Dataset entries
##############################

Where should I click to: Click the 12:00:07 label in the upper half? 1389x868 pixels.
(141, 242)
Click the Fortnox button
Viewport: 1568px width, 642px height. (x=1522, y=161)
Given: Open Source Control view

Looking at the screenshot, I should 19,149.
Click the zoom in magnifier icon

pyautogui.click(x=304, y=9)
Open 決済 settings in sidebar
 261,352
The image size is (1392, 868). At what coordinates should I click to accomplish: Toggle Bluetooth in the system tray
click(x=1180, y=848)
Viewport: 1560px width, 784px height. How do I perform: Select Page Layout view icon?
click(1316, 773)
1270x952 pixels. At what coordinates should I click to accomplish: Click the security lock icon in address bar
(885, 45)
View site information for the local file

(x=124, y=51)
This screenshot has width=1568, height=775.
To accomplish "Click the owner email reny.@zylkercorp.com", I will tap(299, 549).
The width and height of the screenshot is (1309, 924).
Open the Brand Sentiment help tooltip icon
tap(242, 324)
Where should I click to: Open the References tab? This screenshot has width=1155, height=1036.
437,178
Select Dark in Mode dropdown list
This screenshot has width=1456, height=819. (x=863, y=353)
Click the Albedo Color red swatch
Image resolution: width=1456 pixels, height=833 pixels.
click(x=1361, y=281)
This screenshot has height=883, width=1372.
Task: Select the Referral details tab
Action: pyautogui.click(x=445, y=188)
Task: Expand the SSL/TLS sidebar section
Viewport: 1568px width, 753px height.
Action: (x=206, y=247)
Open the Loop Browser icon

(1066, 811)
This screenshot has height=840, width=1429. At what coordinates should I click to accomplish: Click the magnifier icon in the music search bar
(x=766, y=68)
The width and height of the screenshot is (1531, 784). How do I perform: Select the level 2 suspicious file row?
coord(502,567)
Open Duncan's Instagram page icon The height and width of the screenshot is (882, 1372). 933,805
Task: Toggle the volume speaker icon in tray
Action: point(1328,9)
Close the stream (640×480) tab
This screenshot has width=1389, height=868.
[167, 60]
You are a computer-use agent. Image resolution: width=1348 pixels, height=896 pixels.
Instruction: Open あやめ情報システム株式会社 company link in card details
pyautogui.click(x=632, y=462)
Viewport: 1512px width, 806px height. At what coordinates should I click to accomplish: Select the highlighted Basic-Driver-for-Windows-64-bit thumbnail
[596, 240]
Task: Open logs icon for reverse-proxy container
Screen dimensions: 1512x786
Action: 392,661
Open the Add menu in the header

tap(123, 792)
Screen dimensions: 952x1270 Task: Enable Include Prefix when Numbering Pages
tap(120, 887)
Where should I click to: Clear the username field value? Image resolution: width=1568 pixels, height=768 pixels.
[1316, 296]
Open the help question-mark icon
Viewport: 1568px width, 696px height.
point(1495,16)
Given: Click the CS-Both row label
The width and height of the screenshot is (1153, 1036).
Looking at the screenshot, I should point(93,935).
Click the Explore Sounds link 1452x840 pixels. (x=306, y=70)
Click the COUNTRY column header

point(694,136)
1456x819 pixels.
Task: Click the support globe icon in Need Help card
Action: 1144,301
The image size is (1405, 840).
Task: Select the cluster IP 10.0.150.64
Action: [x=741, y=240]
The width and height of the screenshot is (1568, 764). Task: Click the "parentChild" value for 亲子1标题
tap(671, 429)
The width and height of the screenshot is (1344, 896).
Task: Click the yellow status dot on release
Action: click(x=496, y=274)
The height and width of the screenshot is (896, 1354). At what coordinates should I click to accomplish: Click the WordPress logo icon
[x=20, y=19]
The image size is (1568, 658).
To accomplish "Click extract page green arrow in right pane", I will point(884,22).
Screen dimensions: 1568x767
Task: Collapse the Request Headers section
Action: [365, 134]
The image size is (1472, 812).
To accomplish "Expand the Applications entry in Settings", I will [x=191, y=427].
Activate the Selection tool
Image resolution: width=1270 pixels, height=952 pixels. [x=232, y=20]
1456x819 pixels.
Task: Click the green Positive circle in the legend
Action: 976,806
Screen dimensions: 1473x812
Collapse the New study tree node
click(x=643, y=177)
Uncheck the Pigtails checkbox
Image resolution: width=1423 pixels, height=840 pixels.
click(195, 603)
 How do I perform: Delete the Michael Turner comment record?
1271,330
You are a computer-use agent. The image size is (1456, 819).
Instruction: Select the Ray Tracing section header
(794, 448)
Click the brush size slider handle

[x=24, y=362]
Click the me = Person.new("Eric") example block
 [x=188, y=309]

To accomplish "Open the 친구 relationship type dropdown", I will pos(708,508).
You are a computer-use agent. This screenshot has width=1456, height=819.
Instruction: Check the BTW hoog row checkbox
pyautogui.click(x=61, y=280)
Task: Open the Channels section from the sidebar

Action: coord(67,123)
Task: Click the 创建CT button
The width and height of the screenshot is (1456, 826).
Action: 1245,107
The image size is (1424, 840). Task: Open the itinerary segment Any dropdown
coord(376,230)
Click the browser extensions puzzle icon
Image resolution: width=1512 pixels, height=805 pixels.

##############################

#### WORK INSTRUCTIONS:
The lines from the one holding "Activate the Selection tool" to the last line of the entries, both included: retype them exactly and give nothing else.

#### EXERCISE SOLUTION:
Activate the Selection tool
Image resolution: width=1270 pixels, height=952 pixels. [x=232, y=20]
1456x819 pixels.
Task: Click the green Positive circle in the legend
Action: 976,806
Screen dimensions: 1473x812
Collapse the New study tree node
click(x=643, y=177)
Uncheck the Pigtails checkbox
Image resolution: width=1423 pixels, height=840 pixels.
click(195, 603)
 How do I perform: Delete the Michael Turner comment record?
1271,330
You are a computer-use agent. The image size is (1456, 819).
Instruction: Select the Ray Tracing section header
(794, 448)
Click the brush size slider handle

[x=24, y=362]
Click the me = Person.new("Eric") example block
 [x=188, y=309]

To accomplish "Open the 친구 relationship type dropdown", I will pos(708,508).
You are a computer-use agent. This screenshot has width=1456, height=819.
Instruction: Check the BTW hoog row checkbox
pyautogui.click(x=61, y=280)
Task: Open the Channels section from the sidebar

Action: coord(67,123)
Task: Click the 创建CT button
The width and height of the screenshot is (1456, 826).
Action: 1245,107
The image size is (1424, 840). Task: Open the itinerary segment Any dropdown
coord(376,230)
Click the browser extensions puzzle icon
Image resolution: width=1512 pixels, height=805 pixels.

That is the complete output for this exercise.